Wait a minute—this is a pet food bank?

Yes, there are tons of kitty comestibles and doggie dinners, and there’s also a huge number of items that rescues may not have but surely need—air conditioners and swamp coolers for the animals’ comfort as well as that of their caregivers, beds for rescue volunteers who stay the night, and freezers of food for barbecues and raffle items for fund-raisers. And there are also products for people in need. Carleton gets showroom demo furniture from sources like Sam’s Club, and she is given toys, clothing, toiletries, nonperishable food and other things by sponsors like Target, Walmart and Vons. These go to such organizations as Toys 4 Tots, Alzheimer’s care housing, veteran groups, homeless charities, and even Camp Pendleton. The “people stuff” is a direct outgrowth of Carleton’s helpers who volunteer for other causes, mainly human, and Carleton can’t say no when one someone talks about a project beyond the rescue fringe.

“I’m big on helping people where there’s a need,” Carleton said. “I’m not turning something down. If someone’s remodeling and has a washer/dryer, I can find a home for it. We never say no.” The Bank recently furnished a family’s entire home.

Carleton’s philanthropy finds outlets everywhere—one of her volunteers’ kid’s soccer team needing uniforms, soda and water for Westminster’s Concerts in the Park, something Carleton reads about in the paper. And there’ll always be something in that warehouse to fill it. So much for screeds about animal-welfare activists not giving a crap about people.

“Anyone who says that has a limited circle of friends,” said Friends for Pets founder Diane Monahan. “Anyone who involves themselves with animals is involved with all life, and I think Renée exemplifies this. I’ve known and worked with her for more than 20 years.”

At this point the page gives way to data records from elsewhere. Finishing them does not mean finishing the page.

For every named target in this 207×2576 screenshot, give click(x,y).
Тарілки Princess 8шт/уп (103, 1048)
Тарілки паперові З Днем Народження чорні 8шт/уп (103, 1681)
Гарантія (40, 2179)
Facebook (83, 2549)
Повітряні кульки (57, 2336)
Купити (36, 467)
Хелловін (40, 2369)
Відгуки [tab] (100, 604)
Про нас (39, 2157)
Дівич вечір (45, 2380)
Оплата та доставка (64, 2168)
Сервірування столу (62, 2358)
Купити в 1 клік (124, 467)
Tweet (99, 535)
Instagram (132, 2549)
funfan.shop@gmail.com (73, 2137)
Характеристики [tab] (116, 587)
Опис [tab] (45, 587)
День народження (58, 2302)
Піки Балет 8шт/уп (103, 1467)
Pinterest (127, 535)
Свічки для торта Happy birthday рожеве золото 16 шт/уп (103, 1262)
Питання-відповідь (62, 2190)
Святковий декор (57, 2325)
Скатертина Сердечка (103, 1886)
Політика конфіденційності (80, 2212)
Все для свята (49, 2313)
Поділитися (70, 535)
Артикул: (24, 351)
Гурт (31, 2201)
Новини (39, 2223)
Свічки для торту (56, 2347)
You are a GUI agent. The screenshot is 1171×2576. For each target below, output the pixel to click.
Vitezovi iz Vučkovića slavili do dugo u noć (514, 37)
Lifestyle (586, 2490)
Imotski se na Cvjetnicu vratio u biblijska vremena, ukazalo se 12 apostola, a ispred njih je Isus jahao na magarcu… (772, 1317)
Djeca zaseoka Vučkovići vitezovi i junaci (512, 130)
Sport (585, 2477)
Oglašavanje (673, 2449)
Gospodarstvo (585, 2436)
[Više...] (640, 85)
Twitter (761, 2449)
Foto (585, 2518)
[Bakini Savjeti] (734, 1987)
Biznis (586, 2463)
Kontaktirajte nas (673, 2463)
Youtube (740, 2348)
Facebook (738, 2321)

The Pet Food Bank serves 300 animal and 30 human charities, and making a large-scale operation work is no walk in the park, even with the volunteers and stalwart sponsors on the leash. There are significant expenses as well as time and energy to managing the storage and flow of goods. And Carleton works as a hairdresser, which takes up her own human resources. Public donations for man and beast, all of which are tax deductible, are always welcome and appreciated, as is paws-on-the-ground help. The bank is currently collecting funds to purchase a truck, and The Pet Food Bank always needs gas cards to help with the considerable cost of running them. Medical supplies and staples, building equipment, and food are needed, too. Check the wish list on the website to see how to keep the bank in the green.

Rent, Carleton says, is the biggest expense, and the bank may be in need of a particular bailout in a few months. The company that owns the warehouse where the Pet Food Bank operates has sold the entire building, and Carleton needs to find another location. Based on their finances, subletting is a requirement.

“It’s sad,” Carleton said, choking up a little. “This is the perfect location. I hope to be able to stay in the area.”

If someone, somewhere close can provide such a space, Renée Carleton will full well make sure that good things continue to happen.

“I hate to see a need,” she said.

 “Anyone who involves themselves with animals is involved with all life.”